Видимо памятуя о том, как братья короля ратовали за прекращение похода, Жуанвиль с удивлением пишет, что «когда граф Анжуйский увидел, что ему пора садиться на свой корабль, он выказал такую скорбь, что все этим были поражены; и однако же он отплыл во Францию»{116}. Обстоятельства этого не совсем ясны: «Говорили, что король приказал своим братьям возвратиться во Францию.
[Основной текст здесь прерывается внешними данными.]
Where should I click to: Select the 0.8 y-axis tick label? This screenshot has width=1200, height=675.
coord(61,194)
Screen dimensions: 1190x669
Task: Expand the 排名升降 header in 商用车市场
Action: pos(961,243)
Не знаю, было ли это по их просьбе или по королевской воле»{117}. В сцене отъезда нам на мгновение открывается другой Карл — не решительный, но несколько безрассудный воин, бьющийся с сарацинами в Египте, и не легкомысленный игрок в кости, получающий нагоняй от сурового брата-короля, а человек, способный на глубокое переживание. Возможно, оно было связано с тем, что Карл оставлял своего короля в непростом положении: войско, находившееся в распоряжении Людовика, было явно недостаточным для отражения возможного нападения сарацин, а тем более монголов, и королю Франции очень повезло, что ничего подобного до его возвращения домой в 1254 году не случилось. Каковы бы ни были трения между братьями, Карл всю жизнь глубоко уважал Людовика и был ему неизменно лоялен, поэтому мысль о том, какие неприятности еще могут ожидать брата, остающегося на Востоке, не могла не угнетать его.
Впрочем, есть и иная версия поведения братьев короля, куда менее лестная для них. Вполне вероятно, именно этой версии придерживалась королева Маргарита — супруга Людовика и сестра жены Карла: «Братья предали Людовика. Они спасали свои шкуры… Маргарита знала, что при желании тоже могла бы, взяв ребенка, отплыть во Францию. Но если бы она поступила так, Франция осталась бы без короля [72] . Ее неприязнь переросла во враждебность, а потом и в ненависть. Она никогда не забудет и никогда не простит» {118} . Маргарита имела право судить о храбрости и ее отсутствии: в ходе злополучного египетского похода она защищала от сарацин Дамьетту, оказавшись там в отсутствие короля, который был отрезан от занятой крепости противником. Не исключено, что истоки вражды между Маргаритой и Карлом Анжуйским, которая достигла апогея в последние годы царствования Людовика Святого и при его преемнике Филиппе III, следует искать в тревожных днях Седьмого крестового похода.
72
Смысл этой фразы не совсем ясен: ведь Маргарита сама по себе, своим присутствием никак не могла защитить Людовика от опасностей, грозивших ему в слабо защищенной Акре.